Perang Iran Dorong Teluk Cari Sekutu Baru: Kabar Terbaru NATO Muslim

by -95 Views

Negara-negara di kawasan Teluk sedang melakukan evaluasi strategi keamanan mereka setelah konflik antara Amerika Serikat dan Israel melawan Iran mengganggu stabilitas regional dan mengganggu perekonomian. Selain mempercepat upaya pemulihan, negara-negara Teluk juga sedang mempertimbangkan untuk mencari mitra pertahanan baru di tengah meningkatnya ketegangan dengan Iran.

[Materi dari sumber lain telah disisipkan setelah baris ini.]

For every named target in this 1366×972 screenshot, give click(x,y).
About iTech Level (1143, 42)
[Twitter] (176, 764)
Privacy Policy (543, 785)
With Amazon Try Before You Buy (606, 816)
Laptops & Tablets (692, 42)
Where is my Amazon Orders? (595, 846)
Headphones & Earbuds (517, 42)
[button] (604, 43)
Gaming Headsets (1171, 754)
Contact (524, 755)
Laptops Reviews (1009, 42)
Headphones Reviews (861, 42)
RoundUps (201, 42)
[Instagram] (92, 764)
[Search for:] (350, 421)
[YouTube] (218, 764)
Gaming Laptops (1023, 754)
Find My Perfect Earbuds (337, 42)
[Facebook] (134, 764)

Pemimpin-pemimpin di kawasan tersebut menyadari ancaman yang masih ada dari Iran, terutama dengan kepemilikan Iran terhadap sisa persenjataan rudal mereka. Kehadiran pangkalan militer AS di wilayah Teluk juga membuat negara-negara di kawasan tersebut rentan menjadi sasaran balasan Iran setelah operasi militer dari Washington dan Israel.

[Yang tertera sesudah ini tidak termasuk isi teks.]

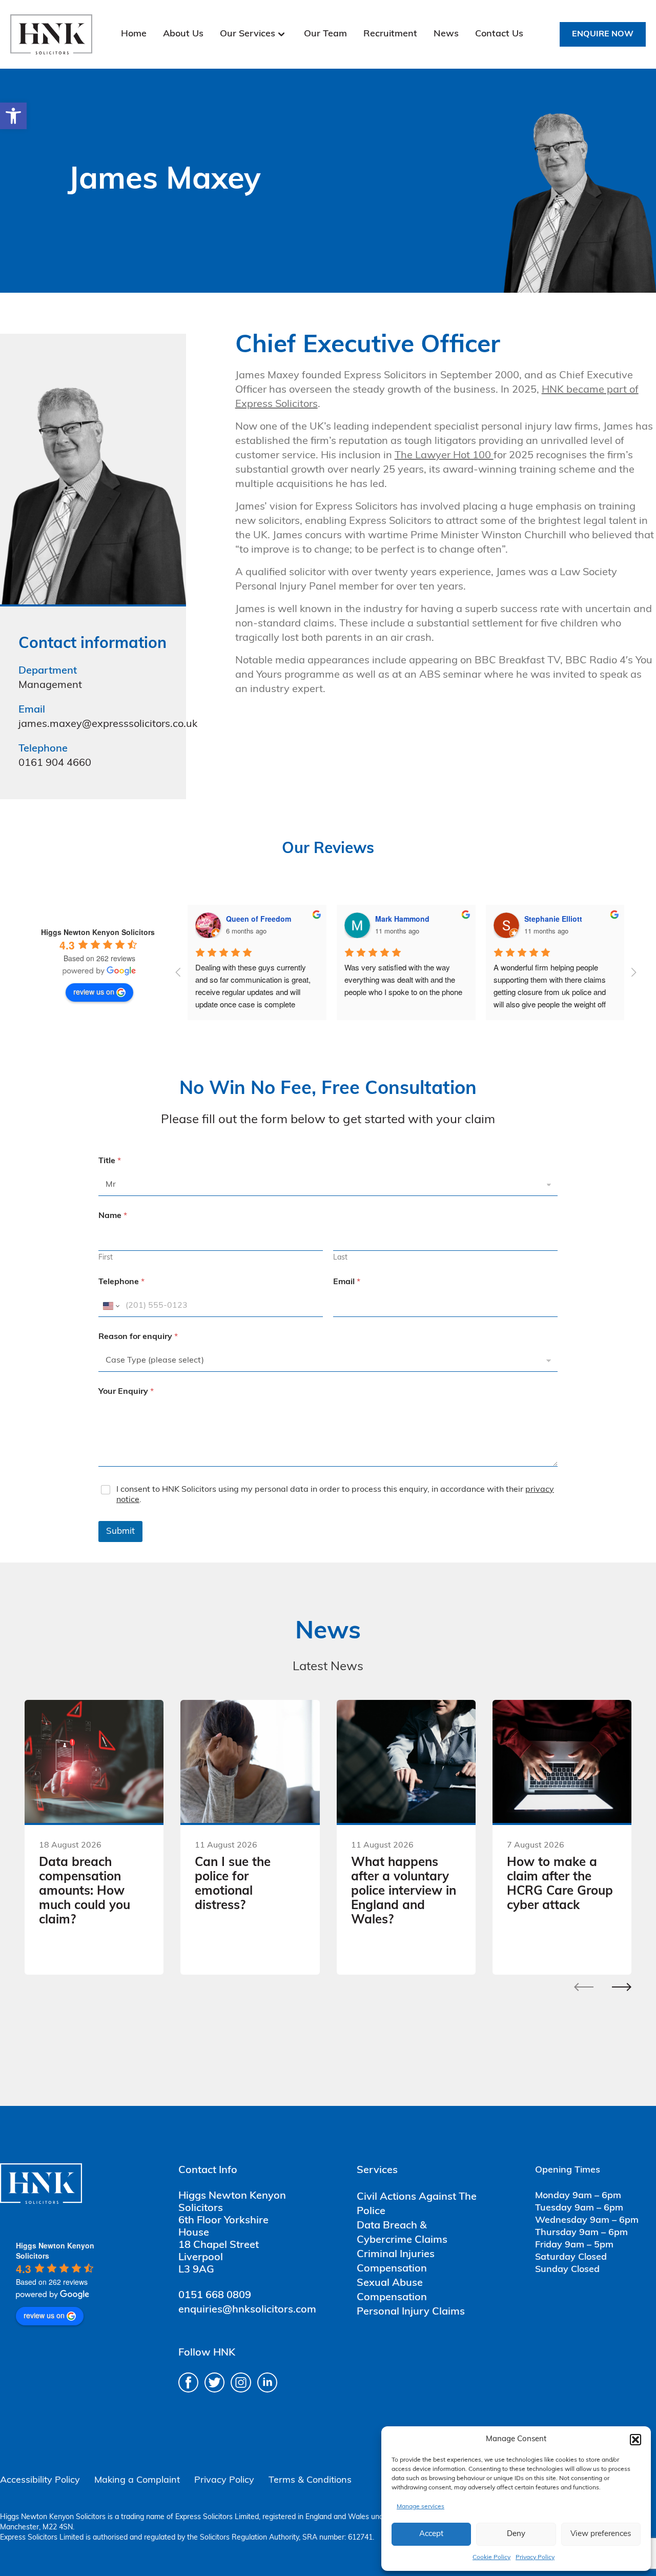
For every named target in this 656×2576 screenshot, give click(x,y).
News (446, 34)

Selat Hormuz, yang merupakan jalur vital bagi sebagian besar perdagangan negara-negara Teluk, menjadi perhatian utama dalam situasi ini. Negara-negara Teluk tidak bersedia untuk membiarkan Iran mengontrol Selat Hormuz, karena ini dapat memberi Iran kekuatan untuk memberikan tekanan pada mereka kapan pun diperlukan.

Dalam perjanjian gencatan senjata pekan ini, Iran menuntut untuk tetap mempertahankan posisi mereka di Selat Hormuz, hal ini berpotensi memberikan Iran kekuatan untuk melukai negara-negara Teluk. Meskipun negara-negara Teluk mengklaim berhasil menangkal sebagian besar serangan rudal dan drone dari Iran selama konflik selama lima pekan, mereka masih memiliki perbedaan pendapat dalam menentukan hubungan mereka ke depan dengan Iran.

Para ahli juga menilai perlunya negara-negara Teluk untuk membangun kemitraan dengan negara-negara seperti Turki dan kekuatan menengah lainnya, selain hanya bergantung pada AS. Gagasan pembentukan “NATO Muslim” pun sempat muncul, namun masih ada rivalitas dan ketidakjelasan yang mempersulit hubungan tersebut.

Berbagai langkah dilakukan oleh negara-negara Teluk untuk mengamankan diri, seperti peningkatan investasi dalam pertahanan udara, penguatan infrastruktur, dan mencari kemitraan keamanan dengan negara-negara lain. Meskipun pangkalan militer AS masih dianggap sebagai kekuatan luar utama di kawasan Teluk, ada kekhawatiran bahwa hubungan dengan AS menjadi tidak dapat diandalkan dan mahal, sehingga negara-negara Teluk sedang mencari alternatif untuk meningkatkan keamanan kawasan secara keseluruhan.